You have the right to learn what no one can teach.

You ask yourself the question, and then you answer it.

Slavov Zizek


Education is an admirable thing, but it is well to remember from time to time that nothing that is worth knowing can be taught.

Oscar Wilde


learning as water

Does learning flow?

Does learning follow a cycle? What contributes to our learning? How does our thinking get dammed up?  What is the source? How might we distill our learning? What bubbles up? What sinks in? How is learning like the the water cycle? How does learning transform us? How do we transform the way we learn? How is learning deep? How is learning shallow? (Is one good and the other bad?) What happens when we get our feet wet?  What’s the risk of diving in? Do you want to swim in the deep end? Are there floods and droughts of learning?  (Is one better for us that the other?)
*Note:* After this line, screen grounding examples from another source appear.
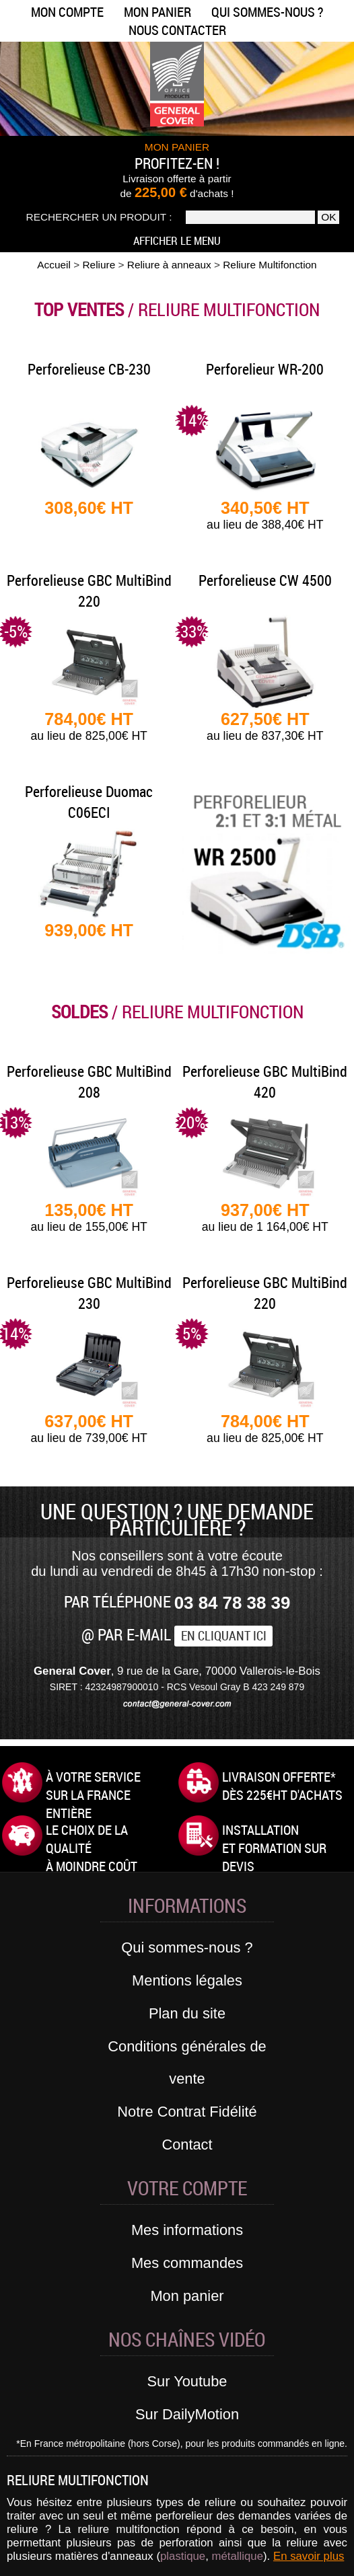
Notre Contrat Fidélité (186, 2111)
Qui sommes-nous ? (267, 12)
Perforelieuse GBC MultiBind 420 (264, 1081)
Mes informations (187, 2230)
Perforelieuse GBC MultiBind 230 (89, 1293)
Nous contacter (177, 30)
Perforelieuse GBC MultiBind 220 (89, 590)
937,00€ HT (265, 1217)
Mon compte (67, 12)
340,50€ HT (265, 515)
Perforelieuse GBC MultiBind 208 (89, 1081)
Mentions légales (187, 1980)
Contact (187, 2144)
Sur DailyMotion (187, 2414)
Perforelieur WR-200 (265, 368)
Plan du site (187, 2013)
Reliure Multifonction (269, 264)
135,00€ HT (89, 1217)
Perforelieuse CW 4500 (265, 580)
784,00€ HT (89, 726)
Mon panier (157, 12)
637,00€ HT (89, 1428)
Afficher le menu (177, 240)
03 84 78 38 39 (232, 1602)
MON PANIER (177, 147)
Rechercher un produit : (99, 217)
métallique (238, 2556)
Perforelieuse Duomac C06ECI (89, 802)
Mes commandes (187, 2263)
Does learning come in tides, in waves? What kinds of monsters lurk in the depths of learning? How are communities of learning like tributaries of a river system? Do we sink or swim?

“Is he a dot or is he a speck?  When he’s underwater does he get wet?  Or does the water get him instead?”
from They Might Be Giants’ “Particle Man” Flood

on re-learning language

Amanda Baggs‘ video challenges all notions of language, communication, and learning.  Be patient and watch through to her explanation about halfway through.


Does verbal  language prevent us from communicating? Is it possible to tell a story without language? What happens when we fully communciate with others? Is verbal language always necessary? Can we even think without words? Does all our talk keep us from connecting with each other? What is there to learn from people who speak in another radically different language? Baggs  learned to speak in our language.  What might be possible when we learn to speak in hers? Is nonverbal dialogue even possible?